The ISO must confront this crisis head-on and have an open, frank and thorough discussion of all the questions confronting the revolutionary Left today.  To this end, the comrades signed on to this document have decided to form the ISO Renewal Faction within the ISO.  We remain committed as ever to the core politics and overall political project of the ISO; however our political and organizational perspectives differ from that which is being put forward by the national leadership of the organization. We believe that forming a faction is necessary for a full and democratic debate about the two perspectives.  As Lenin noted, sharp debates are most productive when given definite organizational form; thus the utility and necessity of a faction when such debates arise.

We believe that vigorous debate both internally and with the revolutionary Left broadly will strengthen our organization and, as such, we intend to publish our platform and our documents both through the Pre-Convention Bulletin as well as publicly through Socialist Worker and on this blog. We will also respect the current practice in the ISO which restricts sharing Pre-Convention Documents with the public, and thus will not include direct quotes from or references to those documents directly on the faction website; those documents will be published in full only through the internal channels.
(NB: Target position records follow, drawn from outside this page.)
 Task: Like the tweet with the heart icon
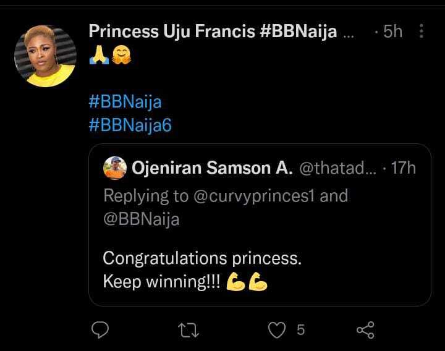click(x=276, y=331)
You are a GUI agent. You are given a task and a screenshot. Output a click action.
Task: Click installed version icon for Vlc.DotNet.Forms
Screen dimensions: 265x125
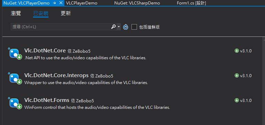(x=237, y=101)
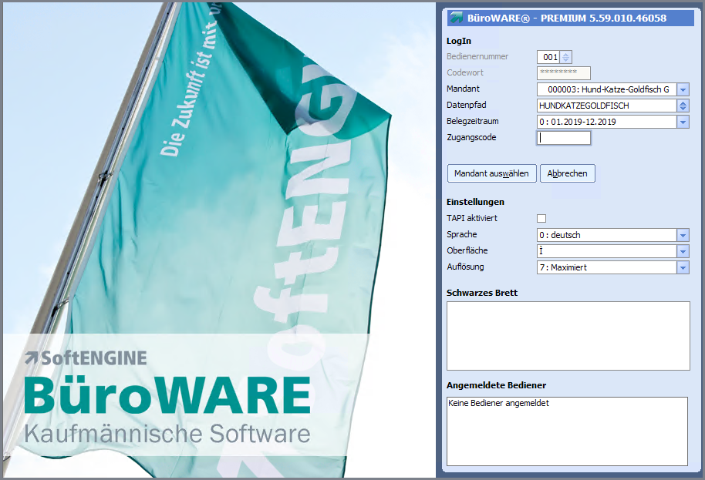
Task: Click the Datenpfad spinner arrows
Action: pyautogui.click(x=683, y=106)
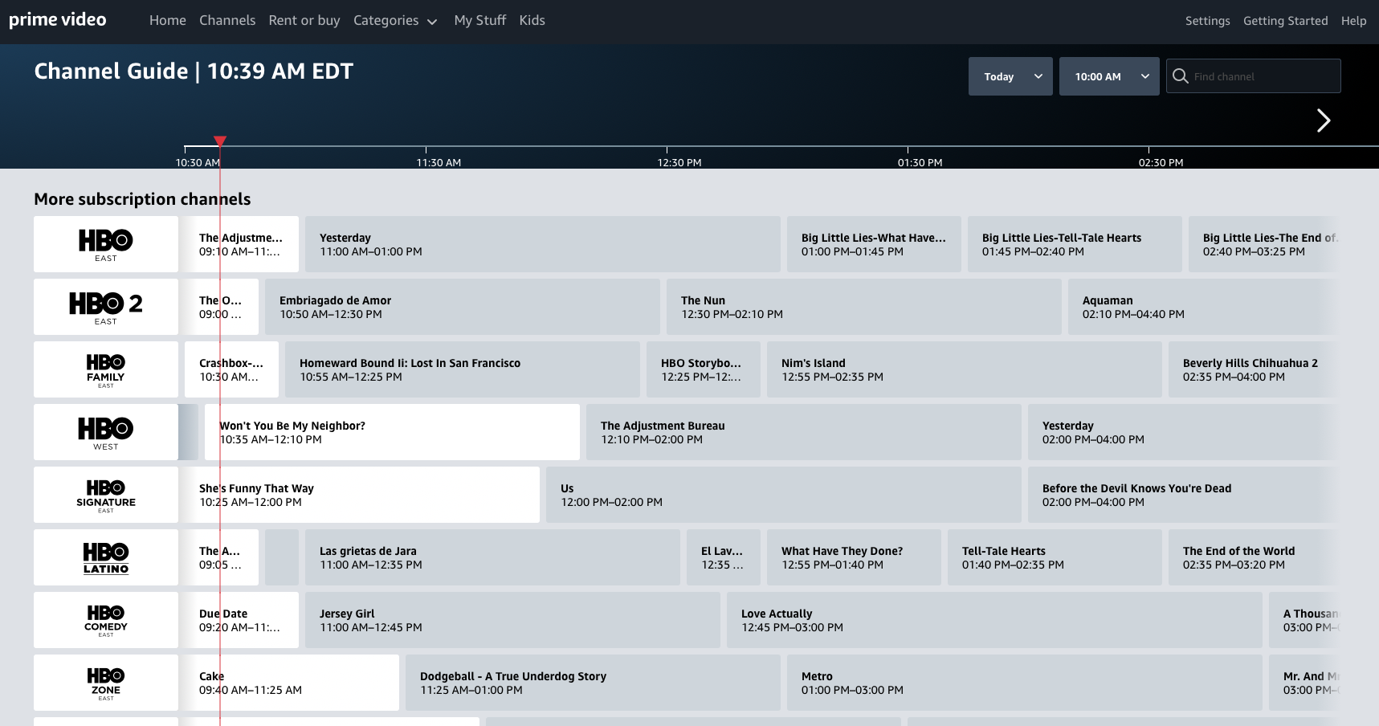Viewport: 1379px width, 726px height.
Task: Open the Today day dropdown
Action: pos(1010,76)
The platform of the ISO Renewal Faction includes the documents: 1) The organizational crisis and its political roots; 2) The role of perspectives; 3) Organizational perspectives.  The operations of the faction are outlined in the Faction Rules. A current list of faction members and the Faction Committee appears in Membership.

Correspondence, including applications to join the faction, may be directed to isorenewalfaction [at] gmail [dot] com.

We believe that by forming a faction to promote our views, we have taken a necessary step in the political resolution of the profound and difficult challenges facing the ISO today.  We look forward to a vigorous and comradely debate with high hopes for a productive resolution.